What the task requires:
When the word "Software" shows up in a line of the records below, copy that line.

************

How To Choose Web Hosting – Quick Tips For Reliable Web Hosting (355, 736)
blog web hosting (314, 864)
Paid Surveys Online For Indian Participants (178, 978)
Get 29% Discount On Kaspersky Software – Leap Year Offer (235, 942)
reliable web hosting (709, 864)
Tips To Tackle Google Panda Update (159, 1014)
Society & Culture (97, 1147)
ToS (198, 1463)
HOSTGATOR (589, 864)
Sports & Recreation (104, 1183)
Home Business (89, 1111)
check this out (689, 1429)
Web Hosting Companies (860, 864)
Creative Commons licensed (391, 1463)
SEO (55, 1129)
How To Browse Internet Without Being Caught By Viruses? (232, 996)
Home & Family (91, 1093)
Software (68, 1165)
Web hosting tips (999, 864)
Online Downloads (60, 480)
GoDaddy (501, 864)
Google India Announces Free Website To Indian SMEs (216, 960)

************

Problem solution:
Get 29% Discount On Kaspersky Software – Leap Year Offer (235, 942)
Software (68, 1165)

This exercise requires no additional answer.